Exercise brief:
In the material below, find the line containing "This screenshot has" and output it and all lines after it exactly, through the last one, without the pictures.

Given records:

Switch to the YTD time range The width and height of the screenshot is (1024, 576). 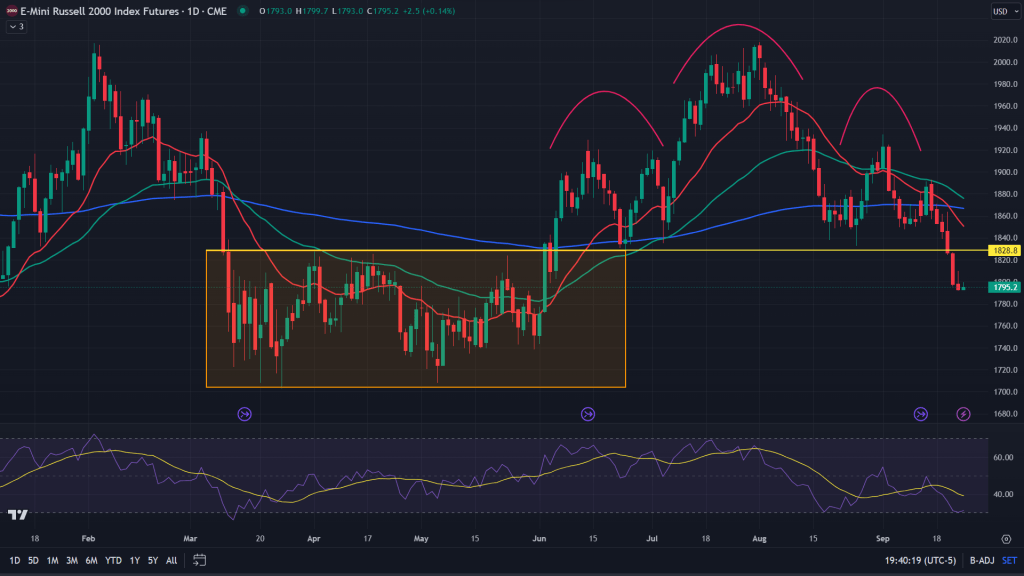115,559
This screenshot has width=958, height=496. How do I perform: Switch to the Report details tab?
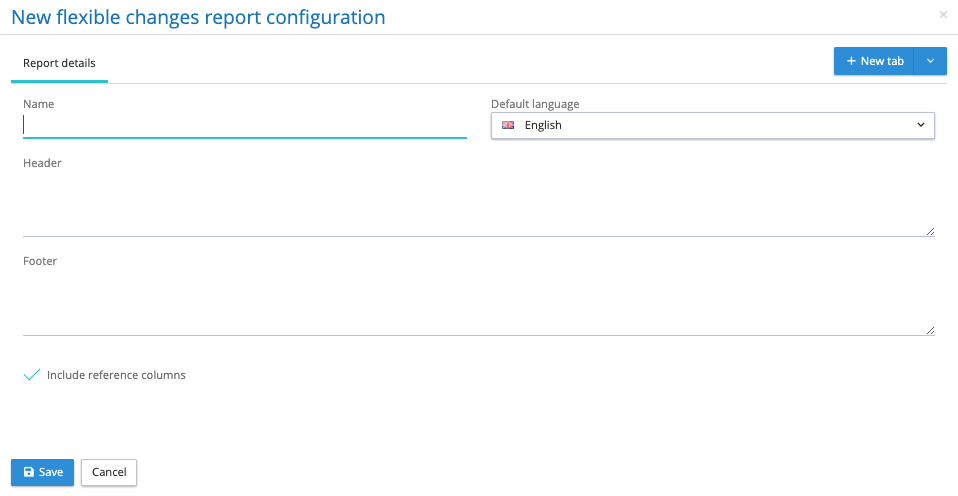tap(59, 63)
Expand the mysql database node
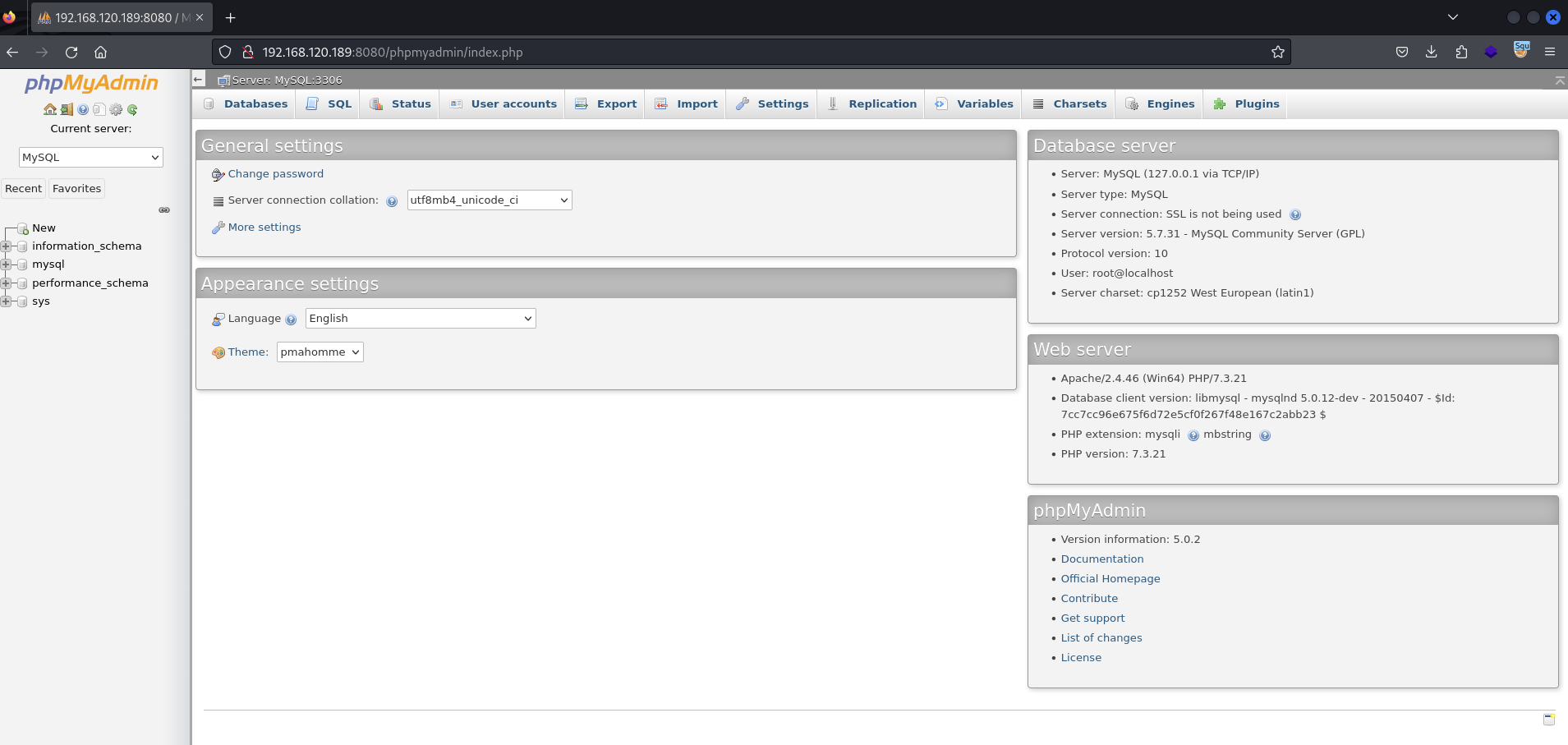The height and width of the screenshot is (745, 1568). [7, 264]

Answer section:
This screenshot has width=958, height=496. How do I perform: Switch to the Report details tab?
tap(59, 63)
Expand the mysql database node
The height and width of the screenshot is (745, 1568). [7, 264]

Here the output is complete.